Oleg (obartunov) wrote,

Hstore development for 9.4 release

In this post I summarize what we have done already for hstore on the way to PostgreSQL 9.4 and what we plan to do. Most results of our development we already presented at PGCon-2013 in Ottawa this May (check our slides, thanks Engine Yard for support !), so here are some comments.

1. Original hstore is a datatype for storing key-value pairs with rich set of functions and operators. Hstore quickly became very popular because of its good performance (provided by GIN, GiST indexes) and flexibility of KV-model. It is mature (10 years) and stable PostgreSQL extension.

2. PostgreSQL needs an efficient support for document-based model (CouchDB, MongoDB,...), which is currently can be modelled using json datatype. Json is a relatively new datatype with one major drawback - it's basically a string, which should be parsed and analysed every time it accessed, so query can be awfully slow.

3. Hstore performance is based on its binary representation, which means that hstore doesn't stored on disk as raw data (string), but in structure, contained keys and values, so access to them doesn't require parsing. Moreover, quick access to keys and values, gave us an opportunity to develop indexes support.

There is another benefit of using hstore in compare with simple (id,key,value) model, connected with header overhead (36-bytes?) in PostgreSQL. Instead of storing, say 20 rows (id,key,value), hstore can store all of them in one row and save storage.


1. Json is a text string
SELECT '{"a":1,"b":2}'::json;
0000: 7B 22 61 22 | 3A 31 2C 22 {"a":1,"
0008: 62 22 3A 32 | 7D b":2}

2. Hstore is a binary string
SELECT 'a=>1, b=>2'::hstore;
0000: 02 00 00 80 │ 01 00 00 80 ☻ А☺ А
0008: 02 00 00 00 │ 03 00 00 00 ☻ ♥
0010: 04 00 00 00 │ 61 31 62 32 ♦ a1b2

Quick performance comparison using synthetic data:

CREATE TABLE hstore_test AS (SELECT 'a=>1, b=>2, c=>3, d=>4, e=>5'::hstore AS v FROM generate_series(1,1000000));

CREATE TABLE json_test AS (SELECT '{"a":1, "b":2, "c":3, "d":4, "e":5}'::json
AS v FROM generate_series(1,1000000));

SELECT sum((v->'a')::text::int) FROM json_test;
1291,060 ms
SELECT sum((v->'a')::int) FROM hstore_test;
303,267 ms

We can see, that just binary representation (no indexes) of hstore gave us about four times win in compare with json.

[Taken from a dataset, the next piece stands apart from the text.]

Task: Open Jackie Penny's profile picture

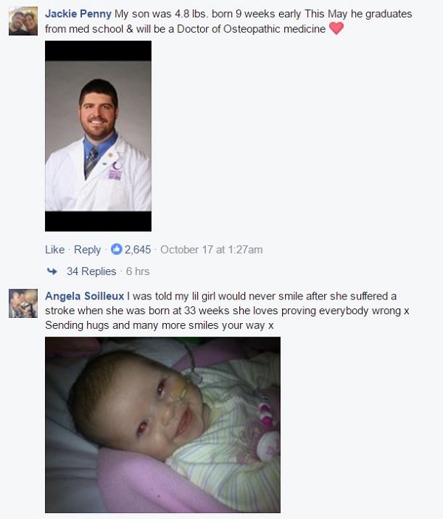Action: 23,21
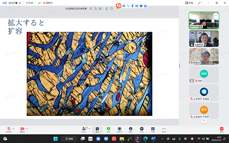Viewport: 229px width, 143px height.
Task: Expand microphone options arrow
Action: click(13, 129)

4. Json is the widely used standart  and PostgreSQL really needs an efficient json datatype (already popular even as a string),  so we decided to develop a binary representation for nested objects with array support, which can be used for hstore and eventually for json.

Why did we choose hstore and didn't not start with json ? Json is a core datatype, any changes in core usually requires more efforts, while hstore is an extension we could play with. It was not clear in advance if we will succeed, so we wanted to have a freedom in our prototyping. Once we have an efficient binary representation,  other developers could start working on json support.

5. So the results of our development are:

a) hstore now can be array-like '{a,b}', '{a}', hash-like 'a=>1, b=>c', '{a=>b, b=>"c"}' and their combination '{a=>1}, {1,2,3}, {c=>{d,f}}'. See slides 12-18 for hstore internals.

b) it has rather weak limitations (see slide 19)

c) There are several GUC-variables, which configure the look of hstore at output to easy integration with programming languages - which kind of brackets (curly or square) use for arrays and how to embed hstore into brackets.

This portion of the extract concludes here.